Natural Language Inferencing (NLI) Task: Demonstration Using Kaggle Dataset

11 min readMay 19, 2021


Natural Language Inferencing (NLI) task is one of the most important subsets of Natural Language Processing (NLP) which has seen a series of development in recent years. There are standard benchmark publicly available datasets like Stanford Natural Language Inference (SNLI) Corpus, Multi-Genre NLI (MultiNLI) Corpus, etc. which are dedicated to NLI tasks. Few state-of-the-art models trained on these datasets possess decent accuracy.

In this blog I will start with briefing the reader about NLI terminologies, applications of NLI, NLI state-of-the-art model architectures and eventually demonstrate the NLI task using Kaggle Contradictory My Dear Watson Challenge Dataset by the end.


· Basics of NLP

· Moderate Python coding

What is NLI?

Natural Language Inference which is also known as Recognizing Textual Entailment (RTE) is a task of determining whether the given “hypothesis” and “premise” logically follow (entailment) or unfollow (contradiction) or are undetermined (neutral) to each other. For example, let us consider hypothesis as “The game is played by only males” and premise as “Female players are playing the game”. The task of NLI model is to predict whether the two sentences are either entailment, contradiction, or neutral. In this case, it is a contradiction.

How NLI is different from NLP?

The main difference between NLP and NLI is that NLP is a broader set that contains two subsets Natural Language Understanding (NLU) and Natural Language Generation (NLG). We are more concerned about NLU as NLI comes under this. NLU is basically making the computer capable of comprehending what the given text block represents. NLI, which comes under NLU is the task of understanding the given two statements and categorizing them either as entailment, contradiction, or neutral sentences. When dealing with data most of the NLP tasks include pre-processing steps like removing stop words, special characters, etc. But in case of NLI, one has to just provide the model with two sentences. The model then processes the data itself and outputs the relationship between the two sentences.

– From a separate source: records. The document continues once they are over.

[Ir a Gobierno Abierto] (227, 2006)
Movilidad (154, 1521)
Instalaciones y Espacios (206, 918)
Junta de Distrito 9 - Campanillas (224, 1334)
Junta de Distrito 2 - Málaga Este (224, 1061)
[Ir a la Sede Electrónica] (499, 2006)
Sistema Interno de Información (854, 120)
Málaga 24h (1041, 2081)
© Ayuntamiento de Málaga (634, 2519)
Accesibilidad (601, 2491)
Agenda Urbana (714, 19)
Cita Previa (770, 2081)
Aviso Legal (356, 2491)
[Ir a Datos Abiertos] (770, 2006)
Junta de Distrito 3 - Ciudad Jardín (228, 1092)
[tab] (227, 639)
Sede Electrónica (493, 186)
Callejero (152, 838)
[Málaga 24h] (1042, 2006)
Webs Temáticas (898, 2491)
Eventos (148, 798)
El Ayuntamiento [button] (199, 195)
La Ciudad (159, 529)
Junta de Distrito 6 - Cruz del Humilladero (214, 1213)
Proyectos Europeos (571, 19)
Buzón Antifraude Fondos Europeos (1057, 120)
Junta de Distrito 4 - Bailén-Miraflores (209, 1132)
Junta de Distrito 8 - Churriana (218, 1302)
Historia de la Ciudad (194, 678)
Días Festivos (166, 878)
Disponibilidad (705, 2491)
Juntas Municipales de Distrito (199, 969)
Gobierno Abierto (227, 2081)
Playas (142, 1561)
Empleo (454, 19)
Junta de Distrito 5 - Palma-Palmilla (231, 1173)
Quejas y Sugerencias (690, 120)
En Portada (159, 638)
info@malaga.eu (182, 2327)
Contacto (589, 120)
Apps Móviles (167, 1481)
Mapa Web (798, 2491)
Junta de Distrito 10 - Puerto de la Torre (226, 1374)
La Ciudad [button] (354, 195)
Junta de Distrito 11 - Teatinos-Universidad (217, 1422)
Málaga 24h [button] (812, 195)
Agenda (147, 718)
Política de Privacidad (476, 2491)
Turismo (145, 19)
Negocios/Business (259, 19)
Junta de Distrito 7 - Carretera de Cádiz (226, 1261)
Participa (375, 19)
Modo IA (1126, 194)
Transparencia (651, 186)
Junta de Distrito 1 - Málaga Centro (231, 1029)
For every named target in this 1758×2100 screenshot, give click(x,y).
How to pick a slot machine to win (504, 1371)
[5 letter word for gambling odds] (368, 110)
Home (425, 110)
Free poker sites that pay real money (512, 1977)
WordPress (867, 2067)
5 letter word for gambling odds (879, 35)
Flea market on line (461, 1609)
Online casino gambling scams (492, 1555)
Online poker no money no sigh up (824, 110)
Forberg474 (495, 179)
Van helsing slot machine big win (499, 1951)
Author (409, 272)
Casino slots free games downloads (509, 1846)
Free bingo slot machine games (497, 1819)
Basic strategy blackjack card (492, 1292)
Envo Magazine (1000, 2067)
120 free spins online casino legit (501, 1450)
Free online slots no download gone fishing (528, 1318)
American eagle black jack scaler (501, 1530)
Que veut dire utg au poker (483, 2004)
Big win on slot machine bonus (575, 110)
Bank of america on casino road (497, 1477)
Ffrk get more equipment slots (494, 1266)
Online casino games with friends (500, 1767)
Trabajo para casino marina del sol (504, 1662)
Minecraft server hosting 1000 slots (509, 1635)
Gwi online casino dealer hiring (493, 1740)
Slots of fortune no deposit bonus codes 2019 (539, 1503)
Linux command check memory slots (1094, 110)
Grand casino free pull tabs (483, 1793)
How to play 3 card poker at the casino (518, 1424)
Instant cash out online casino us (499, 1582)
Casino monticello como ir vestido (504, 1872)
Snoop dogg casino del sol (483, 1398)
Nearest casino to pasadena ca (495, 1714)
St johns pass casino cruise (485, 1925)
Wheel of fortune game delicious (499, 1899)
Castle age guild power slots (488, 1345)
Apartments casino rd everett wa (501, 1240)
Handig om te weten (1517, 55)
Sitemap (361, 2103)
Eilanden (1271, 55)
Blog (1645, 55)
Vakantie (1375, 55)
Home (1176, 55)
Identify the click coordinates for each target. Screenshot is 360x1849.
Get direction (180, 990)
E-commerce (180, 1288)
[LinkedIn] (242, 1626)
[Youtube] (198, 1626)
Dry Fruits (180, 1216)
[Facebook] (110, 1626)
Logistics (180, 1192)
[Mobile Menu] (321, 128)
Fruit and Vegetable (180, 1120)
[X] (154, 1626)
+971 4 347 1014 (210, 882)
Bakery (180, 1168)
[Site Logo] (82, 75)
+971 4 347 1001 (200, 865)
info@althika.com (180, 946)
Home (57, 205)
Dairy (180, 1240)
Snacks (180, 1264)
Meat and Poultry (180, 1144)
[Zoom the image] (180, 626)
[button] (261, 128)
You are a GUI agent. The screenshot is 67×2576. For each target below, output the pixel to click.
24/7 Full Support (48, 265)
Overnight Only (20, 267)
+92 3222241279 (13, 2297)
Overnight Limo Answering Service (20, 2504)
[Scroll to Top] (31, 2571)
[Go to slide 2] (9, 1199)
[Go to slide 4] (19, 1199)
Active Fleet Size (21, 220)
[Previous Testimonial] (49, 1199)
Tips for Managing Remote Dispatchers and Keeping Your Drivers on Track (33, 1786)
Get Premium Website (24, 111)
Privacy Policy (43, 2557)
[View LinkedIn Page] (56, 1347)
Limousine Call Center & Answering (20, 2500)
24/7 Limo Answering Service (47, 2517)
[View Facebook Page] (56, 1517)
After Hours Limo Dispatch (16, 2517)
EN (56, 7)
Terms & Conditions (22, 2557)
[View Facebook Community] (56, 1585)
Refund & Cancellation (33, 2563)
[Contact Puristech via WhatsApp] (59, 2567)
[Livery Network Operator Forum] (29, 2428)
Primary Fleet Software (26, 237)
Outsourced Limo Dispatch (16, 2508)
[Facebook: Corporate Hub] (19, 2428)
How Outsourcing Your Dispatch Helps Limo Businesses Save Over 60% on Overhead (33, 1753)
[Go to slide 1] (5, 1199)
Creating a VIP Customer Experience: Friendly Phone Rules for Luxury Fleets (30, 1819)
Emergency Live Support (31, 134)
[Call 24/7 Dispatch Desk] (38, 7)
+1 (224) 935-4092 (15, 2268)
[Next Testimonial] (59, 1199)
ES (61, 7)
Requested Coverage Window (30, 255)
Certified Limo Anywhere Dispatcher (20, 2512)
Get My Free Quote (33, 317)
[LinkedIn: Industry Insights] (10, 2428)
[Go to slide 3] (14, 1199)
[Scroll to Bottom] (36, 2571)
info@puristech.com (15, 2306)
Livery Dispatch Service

Figure 1: NLP vs NLI. (Source )

Applications of NLI

NLI is been used in many domains like banking, retail, finance, etc. It is widely used in cases where there is a requirement to check if generated or obtained result from the end-user follows the hypothesis. One of the use cases includes automatic auditing tasks. NLI can replace human auditing to some extent by comparing if sentences in generated document entail with the reference documents.

Models used to Demonstrate NLI Task

In this blog, I have demonstrated the NLI task using two models: RoBERTa and XLM-RoBERTa. Let us understand these models in this section.

In order to understand RoBERTa model, one should have a brief knowledge about BERT model.


Bidirectional Encoder Representation Transformers (BERT) was published by Google AI researchers in 2018. It has shown state-of-the-art results in many NLP tasks like question and answering, NLI task etc. It is basically an encoder stack of transformer architecture. It has two versions BERT base and BERT large. BERT base has 12 layers in its encoder stack and 110M total parameters whereas BERT large has 24 layers and 340M total parameters.

BERT pre-training consists of two tasks:

1. Masked Language Model (MLM)

2. Next Sentence Prediction (NSP)

Masked LM

In the input sequence sent to the model as input, randomly 15% of the words are masked and the model is tasked to predict these masks by understanding the context from unmasked words at the end of training. This helps model in understanding the context of the sentence.

Next Sentence Prediction

Model is fed with two-sentence pairs as input. In this task, a model must predict at the end of training whether the sentences follow or unfollow each other. This helps in understanding the relationship between two sentences which is the major objective for tasks like question and answering, NLI, etc.

Both the tasks are executed simultaneously while training.

Model Input

Input to the BERT model is a sequence of tokens that are converted to embeddings. Each token embedding is a combination of 3 embeddings.

Figure 2: BERT input representation [1]

1. Token Embeddings — These are word embeddings from WordPiece token vocabulary.

2. Segment Embeddings — As BERT model takes pair of sentences as input, in order to help model distinguish the embeddings from different sentences these embeddings are used. In the above picture, EA represents embeddings of sentence A while EB represents embeddings from sentence B.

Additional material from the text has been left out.